DATA TO USE →

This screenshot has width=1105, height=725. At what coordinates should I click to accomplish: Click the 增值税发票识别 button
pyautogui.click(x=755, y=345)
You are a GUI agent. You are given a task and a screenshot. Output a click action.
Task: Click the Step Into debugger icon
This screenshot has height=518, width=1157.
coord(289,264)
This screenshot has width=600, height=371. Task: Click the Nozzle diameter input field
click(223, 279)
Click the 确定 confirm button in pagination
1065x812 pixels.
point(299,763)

---

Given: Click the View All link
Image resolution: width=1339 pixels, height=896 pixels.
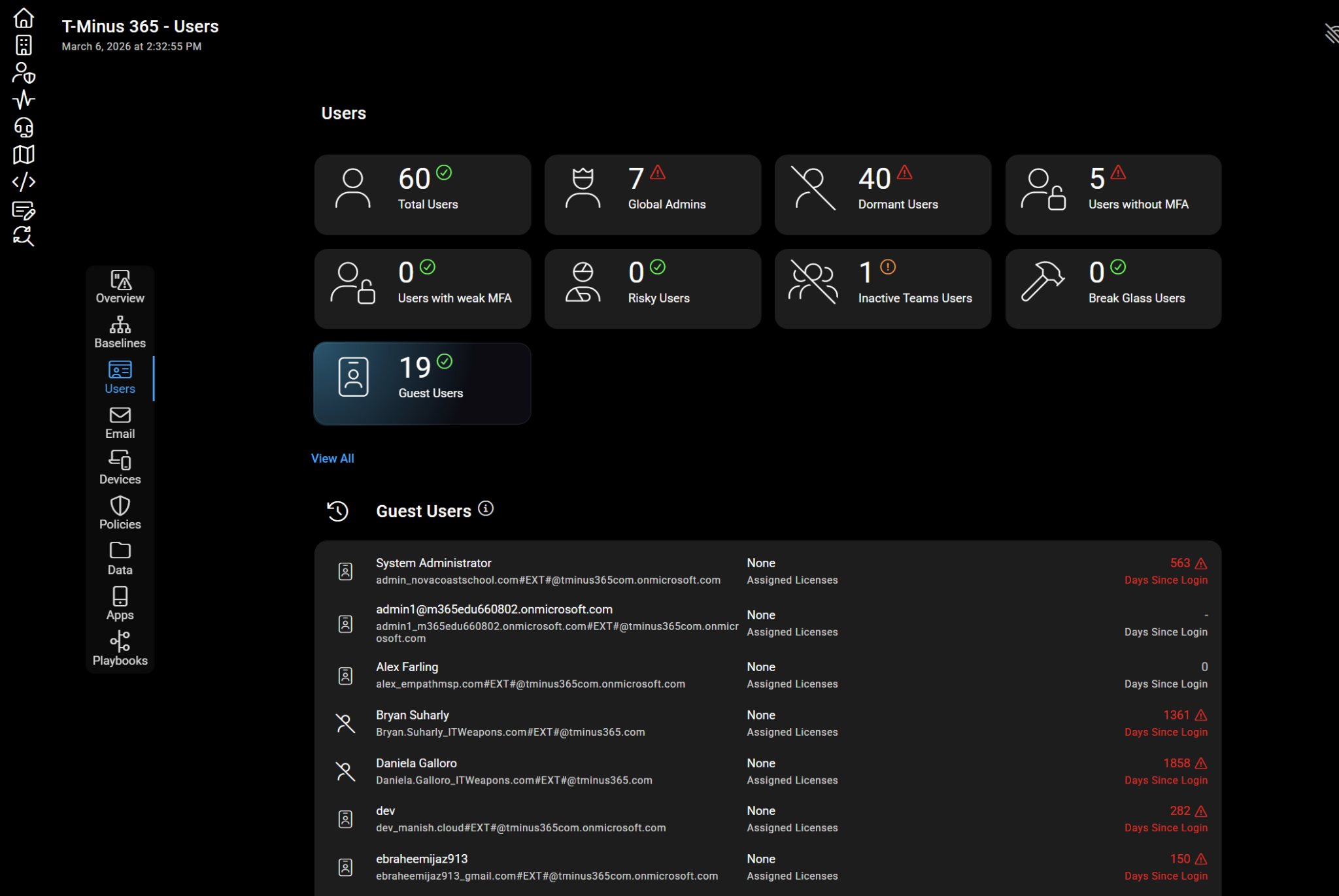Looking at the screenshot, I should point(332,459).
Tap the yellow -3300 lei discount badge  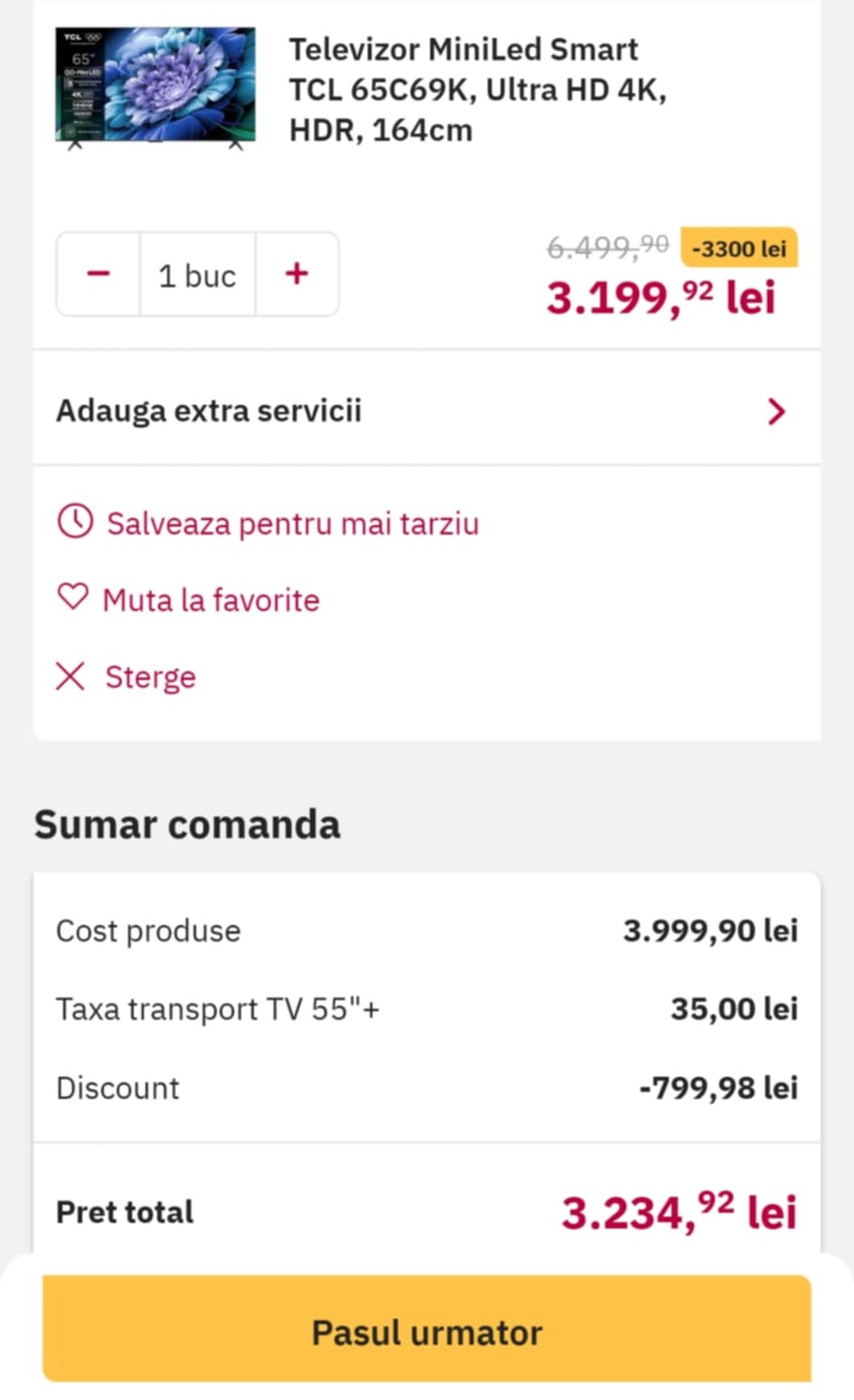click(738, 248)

==

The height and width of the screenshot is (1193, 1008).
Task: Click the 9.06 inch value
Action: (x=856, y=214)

REQUIREMENT →
Replace "Step Into" with "Step Over" in the entries from the line with "This screenshot has width=1105, height=725." to the line with "point(299,763)", and give those lines again with everything else unchanged.

REPLY →
This screenshot has width=1105, height=725. At what coordinates should I click to accomplish: Click the 增值税发票识别 button
pyautogui.click(x=755, y=345)
You are a GUI agent. You are given a task and a screenshot. Output a click action.
Task: Click the Step Over debugger icon
This screenshot has height=518, width=1157.
coord(289,264)
This screenshot has width=600, height=371. Task: Click the Nozzle diameter input field
click(223, 279)
Click the 确定 confirm button in pagination
1065x812 pixels.
point(299,763)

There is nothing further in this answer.